Monday, March 7, 2016

A New Thing – 13 March 2016 – Fifth Sunday in Lent

The LORD “makes a way in the sea…” Impossible. Mary lavishes Jesus’ feet with anointment one cannot imagine being able to afford. Incredible. And in the Epistle to Philippians, Paul claims that everything in his life, in this whole world, is “rubbish” compared to “the righteousness from God based on faith” in Christ. Too strong?

The impossible, incredible, unthinkable is exactly what God is about. It’s a new thing. Preachers have to imagine our way into this promising prospect so that those who have come to worship on this Sunday will leave with an inkling of the goodness that comes through the cross. This day is full of hinting paradoxes that will arrive with increasing force as Good Friday approaches.

John 12:1-8

The story of Jesus’ dinner with his good friends – when Mary anoints his feet and wipes them with her hair (surely one of the most exotic and evocative events in the Gospels) – could appear at first glance to be sort of normal. Friends for dinner. And yet…

The scene marks a key transition and link from Jesus' teaching and healing ministry (the gospel of signs) to his paschal ministry (the gospel of glory). The author drops many clues and prepares the reader for any number of elements of the story to come: the death of Jesus at Passover, the anointing oils of burial, the resurrection story of Lazarus, now extended into the “prequel” to the resurrection story of Jesus, and the betrayal of Judas...

The reading concludes. . . “You always have the poor with you. . .” The saying is unfortunately used to . . . excuse indifference toward the ministry of care for the poor.

An effective homily will challenge these hidden assumptions and equip the listener to challenge it appropriately whenever it emerges in conversation. . . The poor we will always have; they are not helped by theft from the common purse. And, they are not hurt (but will be helped) when Jesus completes his earthly mission and unleashes the power of God's Spirit through his risen body. – Jeffrey VanderWilt

Isaiah 43:16-21

This new thing is a liberation on all fronts.

The forty years of wandering in the Sinai wilderness is no different than the forty years of exile in Babylon.
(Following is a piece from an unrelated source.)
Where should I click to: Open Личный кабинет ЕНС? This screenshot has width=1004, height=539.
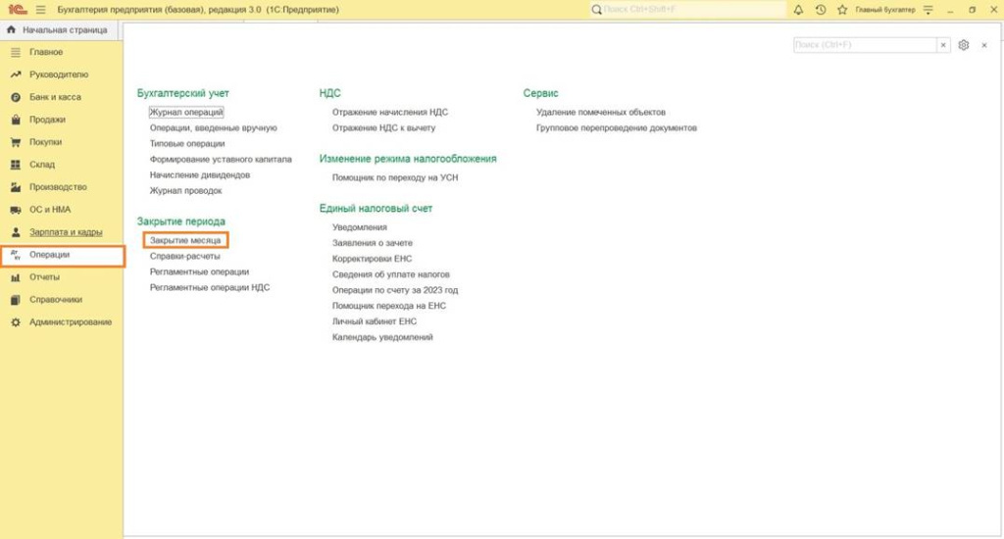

Indeed, it could be argued that the stories of Moses and the Israelites were solidified in the time of Exile precisely in such a way as to make sense of the captivity in Babylon and the difficulties faced by the returning Israelites. . . God will “make a way in the wilderness” for the returning exiles. – Jeffrey VanderWilt

Philippians 3:4b-14

Paul urges freedom from cultural patterns and cultic practices in order to see beyond temporal gain. In other words, the passages calling for the vision of the new thing come, at last, to reside in our very bodies.

Some Philippian Christians were apparently being pressed to accept circumcision, if for no other reason than to avoid persecution under Roman law; if circumcised. . . they could claim to be Jews and so be exempted from the requirement to worship the emperor. Paul's argument, in a word: do not put your trust in a sign of the flesh or even in righteousness under the law. Rather, share in the sufferings of Christ and become like him in his death, prepared to lose all things, so as to gain all things in the power of his resurrection. – Jeffrey VanderWilt

How does this focus on the “new thing” lead us to the ending of Lent when we contemplate the enter point of our faith?
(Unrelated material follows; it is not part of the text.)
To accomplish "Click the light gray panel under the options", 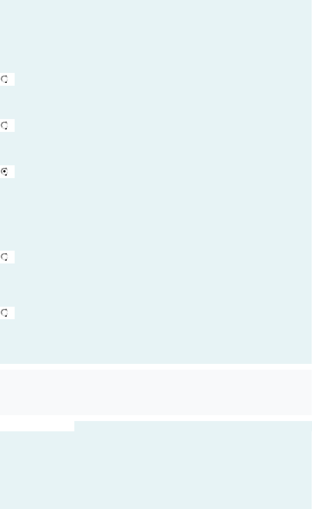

Each year the readings for the last Sunday in Lent confront us with the claim that God's new thing, the new life we have together in Christ, our hope in Christ for the resurrection of the dead, for God's future, is grounded in the suffering and death of Jesus. Our own agendas are nothing next to this. Any pain we may suffer in keeping or breaking our Lenten discipline is as rubbish next to this: that the suffering and death of Jesus are essential to God's plan of salvation. Mary “got it.” Judas never did “get it.” And it is in our own “straining forward” to “get it” for ourselves that we “press on” to Holy Week and the Great Three Days. – Paul G. Bieber


Paul Bieber is pastor of All Saints Lutheran Church, San Diego, California.  

Jeffery VanderWilt, author of Communion with Non-Catholic Christians (Collegville, MN: Liturgical Press, 2003) teaches at Santa Margarita Catholic High School in Southern California.



Homily Service 40, no. 4 (2007): 33-44.